The management of her sensational private life could have taught a thing or two about managing lovers to Helen Gurley Brown or Carrie Bradshaw. And as demonstrated by Liz Duffy Adams’ play Or, What She Will, running through Saturday, June 22, at Ithaca’s Hangar Theatre, Behn could be enormous fun.
Behn has by no means been forgotten. The Syracuse University Drama Department staged her comedy Sir Patient Fancy to acclaim a while back. Top feminists like Virginia Woolf and Germaine Greer have canonized her. Adams’ play takes her back to the streets, often speaking in the rough language of a David Mamet character. Behn’s adventures were not always glamorous, as action begins when she is sprung from a squalid debtors’ prison. The constant tension driving her through 90 minutes without intermission is to get the next manuscript done. She wants to break in, a “Sappho of the modern stage,” with one of only two London companies, a tight market.

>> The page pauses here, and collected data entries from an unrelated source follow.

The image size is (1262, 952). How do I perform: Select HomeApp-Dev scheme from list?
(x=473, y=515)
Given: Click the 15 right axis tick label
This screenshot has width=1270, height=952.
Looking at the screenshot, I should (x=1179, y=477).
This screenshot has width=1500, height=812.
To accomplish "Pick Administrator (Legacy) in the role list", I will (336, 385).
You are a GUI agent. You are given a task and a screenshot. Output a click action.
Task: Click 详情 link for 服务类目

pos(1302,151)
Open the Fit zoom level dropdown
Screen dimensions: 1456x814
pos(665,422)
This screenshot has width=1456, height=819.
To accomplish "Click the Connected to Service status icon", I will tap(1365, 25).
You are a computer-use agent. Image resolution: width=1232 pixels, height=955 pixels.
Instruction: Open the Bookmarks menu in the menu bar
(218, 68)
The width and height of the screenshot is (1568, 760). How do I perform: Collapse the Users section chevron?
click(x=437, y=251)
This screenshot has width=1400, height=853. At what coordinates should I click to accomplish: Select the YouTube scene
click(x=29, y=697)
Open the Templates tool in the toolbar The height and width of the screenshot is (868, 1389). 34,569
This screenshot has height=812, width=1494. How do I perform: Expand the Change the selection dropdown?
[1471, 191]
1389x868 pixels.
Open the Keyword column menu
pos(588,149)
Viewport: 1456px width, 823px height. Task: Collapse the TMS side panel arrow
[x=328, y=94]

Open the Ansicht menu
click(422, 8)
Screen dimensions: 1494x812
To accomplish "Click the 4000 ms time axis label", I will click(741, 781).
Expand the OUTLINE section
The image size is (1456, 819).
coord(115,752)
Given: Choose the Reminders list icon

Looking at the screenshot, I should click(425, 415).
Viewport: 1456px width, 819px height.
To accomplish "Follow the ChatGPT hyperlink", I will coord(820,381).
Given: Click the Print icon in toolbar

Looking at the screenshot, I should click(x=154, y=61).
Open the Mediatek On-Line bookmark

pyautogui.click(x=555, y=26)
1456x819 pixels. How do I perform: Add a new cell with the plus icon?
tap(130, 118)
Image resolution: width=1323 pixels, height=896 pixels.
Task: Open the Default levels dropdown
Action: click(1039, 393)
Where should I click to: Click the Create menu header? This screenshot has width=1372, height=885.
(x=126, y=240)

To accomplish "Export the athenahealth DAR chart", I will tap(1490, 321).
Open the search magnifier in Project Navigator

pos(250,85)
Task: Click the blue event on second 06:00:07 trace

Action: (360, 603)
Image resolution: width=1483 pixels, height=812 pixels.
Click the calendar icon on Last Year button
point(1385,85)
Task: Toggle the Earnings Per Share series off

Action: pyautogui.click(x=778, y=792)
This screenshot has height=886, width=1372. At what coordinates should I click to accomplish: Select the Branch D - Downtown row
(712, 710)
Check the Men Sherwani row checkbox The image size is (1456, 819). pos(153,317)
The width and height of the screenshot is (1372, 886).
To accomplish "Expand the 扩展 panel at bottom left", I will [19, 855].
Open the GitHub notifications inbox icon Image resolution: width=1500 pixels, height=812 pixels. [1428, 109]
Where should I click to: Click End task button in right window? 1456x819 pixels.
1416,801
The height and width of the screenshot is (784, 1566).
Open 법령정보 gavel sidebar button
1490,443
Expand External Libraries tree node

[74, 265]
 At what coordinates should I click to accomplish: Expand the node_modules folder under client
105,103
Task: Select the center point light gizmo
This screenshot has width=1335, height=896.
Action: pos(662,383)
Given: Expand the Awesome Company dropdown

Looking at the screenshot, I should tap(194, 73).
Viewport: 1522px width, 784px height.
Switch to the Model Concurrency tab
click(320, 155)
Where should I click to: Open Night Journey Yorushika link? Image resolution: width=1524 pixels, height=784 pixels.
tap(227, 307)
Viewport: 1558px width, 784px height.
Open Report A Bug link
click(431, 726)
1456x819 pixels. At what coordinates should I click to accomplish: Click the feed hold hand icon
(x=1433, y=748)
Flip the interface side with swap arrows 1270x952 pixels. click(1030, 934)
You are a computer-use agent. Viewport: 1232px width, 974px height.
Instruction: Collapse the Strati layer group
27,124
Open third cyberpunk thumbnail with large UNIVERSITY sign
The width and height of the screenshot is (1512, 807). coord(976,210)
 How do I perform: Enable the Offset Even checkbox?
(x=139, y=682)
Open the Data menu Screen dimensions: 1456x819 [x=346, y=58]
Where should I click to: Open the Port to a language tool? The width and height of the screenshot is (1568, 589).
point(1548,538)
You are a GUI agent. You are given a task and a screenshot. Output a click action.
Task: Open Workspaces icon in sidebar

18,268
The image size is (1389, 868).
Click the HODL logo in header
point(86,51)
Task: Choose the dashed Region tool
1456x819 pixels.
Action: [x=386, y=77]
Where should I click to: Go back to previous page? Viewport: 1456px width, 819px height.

The original title of the play at its 2009 premiere was simply Or, which proved both ambiguous and unmanageable in subsequent years. The What She Will portion underscores the playwright’s intention to mimic the conventions of Restoration comedy, especially Behn and her contemporaries William Congreve and George Farquhar. These include witty, aphoristic, often rhyming dialogue, exaggerated characterization, and raucous action.
The character of Behn (played by Emily Kunkel) begins by breaking through the fourth wall with an explanation of the show’s original title. We will explore opposites, dualities and the nation that those opposites can coexist. As she says, “We all embody opposites within, or else we’re frankly too dull to live.”
Kunkel always plays Aphra, even with a costume change on stage. Two other players, one male, one female, will take on multiple roles. The first is a shaggy, bearded, dangerous-looking Jailor, who might have been sleeping in the latrine (thanks to costumer Suzanne Chesney). The Jailor is slow to speak and we have to wonder which gender this one is. When a dulcet female voice emerges we realize it is Ashley N. Hildreth, but this kind of peek-a-boo, which-isit game will keep recurring.
Next is a tall, bewigged figure in hyper-dandified dress, ribbons and satins, with one foot thrust forward, as if posing for a royal portrait. He’s wearing a barely-there mask and speaks portentously (thanks to dialect coaching by Syracuse University’s Celia Madeoy). He is revealed to be Charles II (Austin Jones), the Merry Monarch himself, whose Restoration after the joy-hating Cromwellians defines the era. Historical record assures us that Behn was indeed Charles’ paid agent, but playwright Adams would have them sharing intimacies as well. They kiss, promising more.
No matter how little audiences remember of the 17th century, they are likely to know that ladies’ man Charles’ favorite bed partner was actress Nell Gwynne, the most famous royal mistress of all time. It’s Ashley N. Hildreth again, provocatively dressed as a boy at her entrance, but all girl. Instead of the flattering, submissive tart one might have expected, this Nell is an impish spitfire who turns the king on by talking dirty. Her manner also lures Aphra, and they kiss, with promises of more to come.
Later Charles and Nell find themselves together behind one of Aphra’s doors, and not surprisingly they too fall into an embrace with heated kisses. It’s a buzzing polyamorous love triangle.
The remaining six visitors again make the two supporting players look completely different. Blond William Scott (Austin Jones), wearing a black mask and looking like Zorro, is an ex-lover, a fellow spy, and may be in on a plot to kill the king. Aphra in life was thought to be a Roman Catholic, and Scott is a champion of Charles’ Catholic brother, who eventually did become King James II. In the short run he’s looking for a pardon.
In a change of costumes and wigs, Hildreth returns as the loyal servant Maria, conspicuously lacking some front teeth. Also conspicuous is Maria’s voluminous booty, which she wags in a sustained exit. In a show with so much verbal humor, director Morgan Gould also emphasizes physical humor.
All thus culminates in a character who may have no historical antecedent: pompous Lady Davenant (Jones again), purported owner of a London theater. Coming in the last 20 minutes of the action, Lady Davenant’s panache (with a pink feather on top) steals the show. Jones keeps the florid costume in constant motion, including the feisty dogs kept on a stiff leash. In this feminist comedy with a female director, the Ithaca College drama professor cannot be topped.
Playwright Liz Duffy Adams has been on the scene for more than a decade, and has been flooded with awards. Her inventiveness and exuberant humor may remind audiences of the Ithaca-raised Kate Hamill, known for Jane Austen adaptations. Her real peer, however, may be Tom Stoppard of Travesties, with a lighter, more generous humor.